Modern Europe is a much better place, morally, politically, and in human terms. A shared commitment to democracy has brought durable peace; social safety nets have limited the suffering from high unemployment; coordinated action has contained the threat of financial collapse. Unfortunately, the Continent’s success in avoiding disaster has had the side effect of letting governments cling to orthodox policies. Nobody has left the euro, even though it’s a monetary straitjacket. With no need to boost military spending, nobody has broken with fiscal austerity. Everyone is doing the safe, supposedly responsible thing — and the slump persists.
In this depressed and depressing landscape, France isn’t an especially bad performer. Obviously it has lagged behind Germany, which has been buoyed by its formidable export sector. But French performance has been better than that of most other European nations. And I’m not just talking about the debt-crisis countries. French growth has outpaced that of such pillars of orthodoxy as Finland and the Netherlands.








It’s true that the latest data show France failing to share in Europe’s general uptick. Most observers, including the International Monetary Fund, attribute this recent weakness largely to austerity policies. But now Mr. Hollande has spoken up about his plans to change France’s course — and it’s hard not to feel a sense of despair.
For Mr. Hollande, in announcing his intention to reduce taxes on businesses while cutting (unspecified) spending to offset the cost, declared, “It is upon supply that we need to act,” and he further declared that “supply actually creates demand.”
Oh, boy. That echoes, almost verbatim, the long-debunked fallacy known as Say’s Law — the claim that overall shortfalls in demand can’t happen, because people have to spend their income on something. This just isn’t true, and it’s very much not true as a practical matter at the beginning of 2014. All the evidence says that France is awash in productive resources, both labor and capital, that are sitting idle because demand is inadequate. For proof, one need only look at inflation, which is sliding fast. Indeed, both France and Europe as a whole are getting dangerously close to Japan-style deflation.


So what’s the significance of the fact that, at this of all times, Mr. Hollande has adopted this discredited doctrine?
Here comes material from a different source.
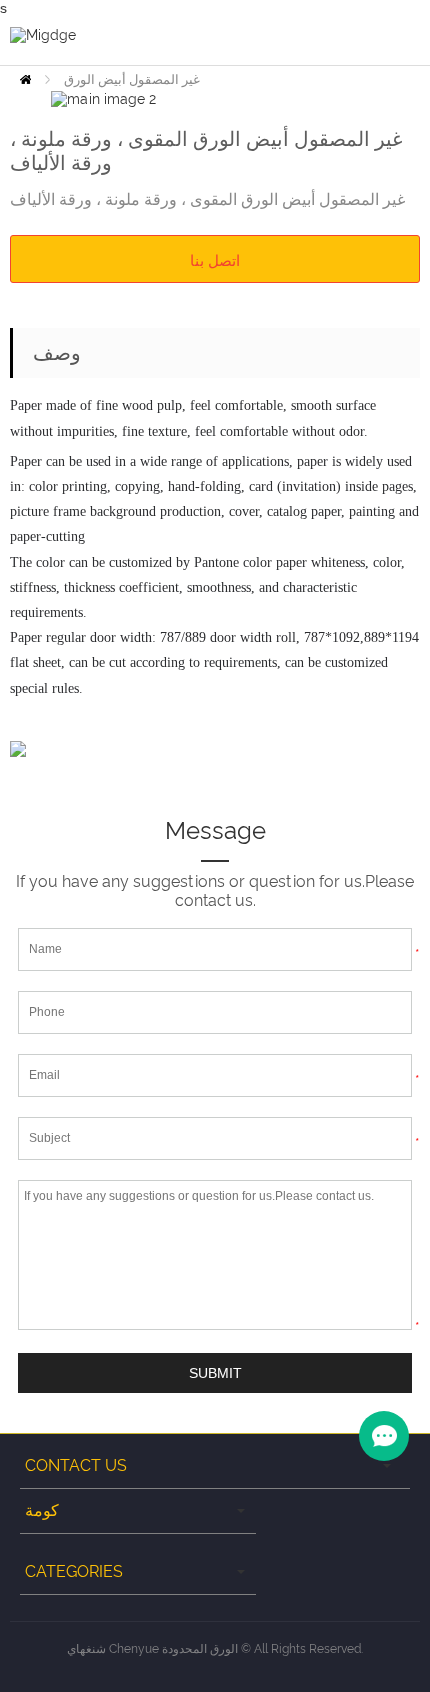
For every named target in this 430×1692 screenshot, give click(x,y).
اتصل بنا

As I said, it’s a sign of the haplessness of the European center-left. For four years, Europe has been in the grip of austerity fever, with mostly disastrous results; it’s telling that the current slight upturn is being hailed as if it were a policy triumph. Given the hardship these policies have inflicted, you might have expected left-of-center politicians to argue strenuously for a change in course. Yet everywhere in Europe, the center-left has at best (for example, in Britain) offered weak, halfhearted criticism, and often simply cringed in submission.
When Mr. Hollande became leader of the second-ranked euro economy, some of us hoped that he might take a stand. Instead, he fell into the usual cringe — a cringe that has now turned into intellectual collapse. And Europe’s second depression goes on and on.